CUSTOMER EXPERIENCE IS BIGGER THAN MARKETING

What do M. Bridget Duffy, M.D., and Ingrid Lindberg have in common? Besides being women, they’re also living embodiments of the O (organizational) commitment to customer experience. Duffy and Lindberg are customer-experience officers at Cleveland Clinic and CIGNA, respectively. Both are partly—if not wholly—responsible for transforming their organizations’ approaches to customer service, loyalty, and experience, which was convenient, since both needed changing.
Cleveland Clinic begins their annual statement with a bold quote: “The patient is not only an illness. He has a soul.” But it wasn’t always like that. In fact, Duffy had to deal with statements like “Why do I have to be nice to patients? I just want to get them off the table alive” before she helped the organization make over its business perspective and processes. This shift wasn’t grounded in intangible or feel-good spirit; the clinic was losing potential business to competitors who were perceived to care more about their patients.

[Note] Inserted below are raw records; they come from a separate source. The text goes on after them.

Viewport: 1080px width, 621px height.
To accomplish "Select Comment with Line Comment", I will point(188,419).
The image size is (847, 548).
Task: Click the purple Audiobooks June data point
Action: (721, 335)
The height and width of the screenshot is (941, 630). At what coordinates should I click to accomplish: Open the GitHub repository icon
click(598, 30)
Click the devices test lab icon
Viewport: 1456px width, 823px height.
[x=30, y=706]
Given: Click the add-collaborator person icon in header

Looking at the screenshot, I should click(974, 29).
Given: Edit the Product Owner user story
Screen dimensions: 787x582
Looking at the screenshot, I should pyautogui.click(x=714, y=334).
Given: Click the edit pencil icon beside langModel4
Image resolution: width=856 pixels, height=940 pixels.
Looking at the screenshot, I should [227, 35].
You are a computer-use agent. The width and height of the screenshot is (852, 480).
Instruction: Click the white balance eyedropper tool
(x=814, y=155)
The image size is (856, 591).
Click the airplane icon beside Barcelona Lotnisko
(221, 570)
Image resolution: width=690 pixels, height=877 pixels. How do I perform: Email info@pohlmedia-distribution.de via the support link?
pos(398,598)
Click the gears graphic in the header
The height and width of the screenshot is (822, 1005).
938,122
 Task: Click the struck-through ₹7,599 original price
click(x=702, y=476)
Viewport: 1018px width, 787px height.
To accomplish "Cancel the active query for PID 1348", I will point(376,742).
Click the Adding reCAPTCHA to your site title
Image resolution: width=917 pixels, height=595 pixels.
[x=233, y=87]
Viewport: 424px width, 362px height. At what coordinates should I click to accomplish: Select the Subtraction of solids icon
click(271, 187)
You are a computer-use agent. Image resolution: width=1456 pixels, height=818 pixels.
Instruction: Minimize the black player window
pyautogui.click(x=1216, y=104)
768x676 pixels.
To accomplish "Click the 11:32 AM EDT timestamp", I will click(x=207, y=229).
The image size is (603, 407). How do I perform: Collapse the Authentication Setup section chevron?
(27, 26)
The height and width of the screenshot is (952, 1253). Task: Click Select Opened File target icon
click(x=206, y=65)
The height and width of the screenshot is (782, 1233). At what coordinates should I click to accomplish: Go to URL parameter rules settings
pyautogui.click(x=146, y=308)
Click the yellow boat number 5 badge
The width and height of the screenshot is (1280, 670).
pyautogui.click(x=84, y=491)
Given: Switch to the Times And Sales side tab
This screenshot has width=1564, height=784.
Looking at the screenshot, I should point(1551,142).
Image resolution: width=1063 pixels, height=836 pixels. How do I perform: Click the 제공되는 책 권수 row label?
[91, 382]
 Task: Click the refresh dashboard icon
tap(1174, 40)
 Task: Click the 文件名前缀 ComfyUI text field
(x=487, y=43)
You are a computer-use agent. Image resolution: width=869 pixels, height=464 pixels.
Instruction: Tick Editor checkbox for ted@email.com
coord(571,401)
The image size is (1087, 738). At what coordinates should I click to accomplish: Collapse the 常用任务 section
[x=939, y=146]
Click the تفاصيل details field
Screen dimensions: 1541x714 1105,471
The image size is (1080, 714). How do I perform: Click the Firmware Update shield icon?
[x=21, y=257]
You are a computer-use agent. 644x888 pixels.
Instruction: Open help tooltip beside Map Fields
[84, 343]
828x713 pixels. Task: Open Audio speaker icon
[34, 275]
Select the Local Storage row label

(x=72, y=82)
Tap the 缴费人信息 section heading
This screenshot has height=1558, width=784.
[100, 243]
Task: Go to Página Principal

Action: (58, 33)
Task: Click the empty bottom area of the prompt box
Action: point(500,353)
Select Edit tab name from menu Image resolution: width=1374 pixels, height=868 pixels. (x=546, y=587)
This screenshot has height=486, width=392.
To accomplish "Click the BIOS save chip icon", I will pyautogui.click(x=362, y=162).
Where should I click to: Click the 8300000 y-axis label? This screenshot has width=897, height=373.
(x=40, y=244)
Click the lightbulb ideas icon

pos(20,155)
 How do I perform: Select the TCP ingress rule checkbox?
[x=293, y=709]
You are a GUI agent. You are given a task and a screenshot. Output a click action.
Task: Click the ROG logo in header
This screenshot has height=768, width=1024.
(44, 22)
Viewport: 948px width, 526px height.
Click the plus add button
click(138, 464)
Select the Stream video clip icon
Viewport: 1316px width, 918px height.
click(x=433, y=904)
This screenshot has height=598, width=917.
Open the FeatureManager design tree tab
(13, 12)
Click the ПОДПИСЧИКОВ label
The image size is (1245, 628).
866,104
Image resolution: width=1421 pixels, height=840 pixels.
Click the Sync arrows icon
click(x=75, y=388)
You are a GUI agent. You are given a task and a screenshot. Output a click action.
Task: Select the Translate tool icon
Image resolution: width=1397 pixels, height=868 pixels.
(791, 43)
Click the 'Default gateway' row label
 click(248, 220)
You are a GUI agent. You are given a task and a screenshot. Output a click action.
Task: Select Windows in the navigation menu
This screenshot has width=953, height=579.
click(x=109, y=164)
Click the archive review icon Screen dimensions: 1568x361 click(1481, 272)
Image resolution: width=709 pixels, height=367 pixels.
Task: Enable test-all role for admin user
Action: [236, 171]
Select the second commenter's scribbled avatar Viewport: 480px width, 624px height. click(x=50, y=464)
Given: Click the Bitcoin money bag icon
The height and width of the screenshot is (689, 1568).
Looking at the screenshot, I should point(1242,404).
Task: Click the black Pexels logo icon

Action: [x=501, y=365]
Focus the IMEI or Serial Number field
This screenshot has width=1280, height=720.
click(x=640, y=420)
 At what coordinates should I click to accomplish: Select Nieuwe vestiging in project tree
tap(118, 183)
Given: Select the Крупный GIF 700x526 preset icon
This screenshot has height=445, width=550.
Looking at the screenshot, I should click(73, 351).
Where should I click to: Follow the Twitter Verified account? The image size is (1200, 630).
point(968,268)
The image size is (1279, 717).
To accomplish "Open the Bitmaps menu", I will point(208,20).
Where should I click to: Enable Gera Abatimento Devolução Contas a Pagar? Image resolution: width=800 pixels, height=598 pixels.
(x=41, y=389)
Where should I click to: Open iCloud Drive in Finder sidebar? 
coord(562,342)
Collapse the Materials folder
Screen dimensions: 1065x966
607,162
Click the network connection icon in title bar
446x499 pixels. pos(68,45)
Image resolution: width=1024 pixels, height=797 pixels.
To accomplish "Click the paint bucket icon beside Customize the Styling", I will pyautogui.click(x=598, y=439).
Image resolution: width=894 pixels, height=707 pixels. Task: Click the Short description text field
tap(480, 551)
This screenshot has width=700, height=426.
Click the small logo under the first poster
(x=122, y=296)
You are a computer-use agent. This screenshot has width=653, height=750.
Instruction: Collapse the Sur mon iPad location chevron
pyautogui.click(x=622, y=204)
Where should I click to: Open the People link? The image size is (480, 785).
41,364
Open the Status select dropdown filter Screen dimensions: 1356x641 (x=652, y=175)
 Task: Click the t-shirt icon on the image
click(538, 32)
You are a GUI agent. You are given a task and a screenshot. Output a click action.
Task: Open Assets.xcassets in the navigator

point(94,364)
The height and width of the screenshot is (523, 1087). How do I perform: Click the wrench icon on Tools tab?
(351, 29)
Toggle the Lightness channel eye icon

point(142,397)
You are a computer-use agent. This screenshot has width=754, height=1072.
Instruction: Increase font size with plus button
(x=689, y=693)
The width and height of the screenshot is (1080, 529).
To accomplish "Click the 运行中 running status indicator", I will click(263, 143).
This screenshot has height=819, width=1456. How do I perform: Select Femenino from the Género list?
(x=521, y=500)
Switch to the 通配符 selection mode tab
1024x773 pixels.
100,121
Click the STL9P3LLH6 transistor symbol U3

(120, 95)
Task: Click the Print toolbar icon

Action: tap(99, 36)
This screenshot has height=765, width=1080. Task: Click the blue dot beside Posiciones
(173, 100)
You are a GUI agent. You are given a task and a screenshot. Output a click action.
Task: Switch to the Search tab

Part of the problem came from the organization’s structure. Every physician on staff is under a one-year contract, which makes sense when the stakes are so high and “average” performances aren’t quite satisfactory in life-or-death situations. In the past, physicians were evaluated on volume and safety metrics; patients were merely numbers. Now, customer experience has become a leading driver of quality and a variable in physicians’ scorecards. ...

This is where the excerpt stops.